Further, when only one circuit is opened, two circuits are alternately switched and used in accordance with the opening and closing of the solenoid valve, and the number of energization of each bypass circuit solenoid valve is averaged.

[0008]

DETAILED DESCRIPTION OF THE PREFERRED EMBODIMENTS An embodiment of the present invention will be described below with reference to FIG. FIG. 1 is a system diagram of a refrigeration cycle. In FIG. 1, the compressor 1, the condenser 2, the expansion valve 3 and the evaporator 4 constitute a basic refrigeration cycle. The compressor 1 has a volumetric shape such as a scroll or a screw. From the high-pressure liquid pipe exiting from the condenser 2 to the middle of the compression process of the compressor 1, the first-stage solenoid valve 5 and the first-stage capillary tube 7 or the second-stage solenoid valve 6 and the second-stage capillary tube 8 To form a bypass circuit. When the temperature of the gas discharged from the compressor 1 exceeds a predetermined temperature, the electromagnetic valve 5 is opened, and the pressure-reduced refrigerant is injected by the capillary tube 7 to cool the gas discharged during the compression process. Further, when the first-stage bypass amount is insufficient and the discharge gas temperature becomes equal to or higher than the next predetermined temperature, the second-stage solenoid valve 6 is also opened, and the capillary tube 8 similarly injects and cools. is there.
The discharge gas temperature is detected by attaching a thermostat to the discharge gas pipe or by using a thermistor or the like, and detailed description thereof will be omitted. By setting the discharge gas temperature in two stages and forming a two-stage bypass circuit, a bypass circuit with an appropriate refrigerant circulation amount becomes possible.

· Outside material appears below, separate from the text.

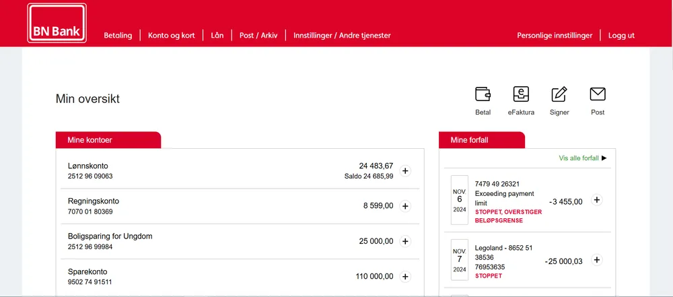This screenshot has width=673, height=297.
Task: Open Innstillinger / Andre tjenester menu
Action: click(x=342, y=36)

In the present invention, the first stage capillary tube 7
The pressure reduction value of the second stage capillary tube 8 is made the same, and the number of times of energization of the solenoid valves 7 and 8 is averaged by alternately switching between operating and stopping the refrigeration system. When the discharge gas temperature rises to the predetermined temperature of the first point, the first-stage solenoid valve 5 is opened, but after the refrigeration system is stopped and restarted, 2
The solenoid valve 6 of the stage is opened as the first stage.
With this method, the number of times of energization of the first-stage solenoid valve 5 and the second-stage solenoid valve 6 can be averaged, and it is possible to prevent early failure of the first-stage solenoid valve, which is frequently used for energization.

[0010]

According to the present invention, it is possible to optimize the liquid refrigerant bypass amount, reduce the number of times each solenoid valve is energized, and average each number of solenoid valve energizations.

[Brief description of drawings]

FIG. 1 is a system diagram of a refrigeration cycle showing an embodiment of the present invention.

[Explanation of symbols]

1 ... Compressor, 2 ... Condenser, 3 ... Expansion valve, 4 ... Evaporator, 5
... 1st-stage solenoid valve, 6 ... 2nd-stage solenoid valve, 7 ... 1st-stage capillary tube, 8 ... 2nd-stage capillary tube.

Claims (1)

[Claims] 1. In a refrigeration cycle using a positive displacement compressor, two circuits of the same refrigerant circulation amount are provided for bypassing a part of the high pressure liquid refrigerant in the middle of the compression process, and the discharge gas temperature exceeds a certain temperature. If the first-stage solenoid valve is opened when the temperature rises and the discharge gas temperature rises above a certain temperature, 2
A refrigeration system characterized by opening a stage solenoid valve.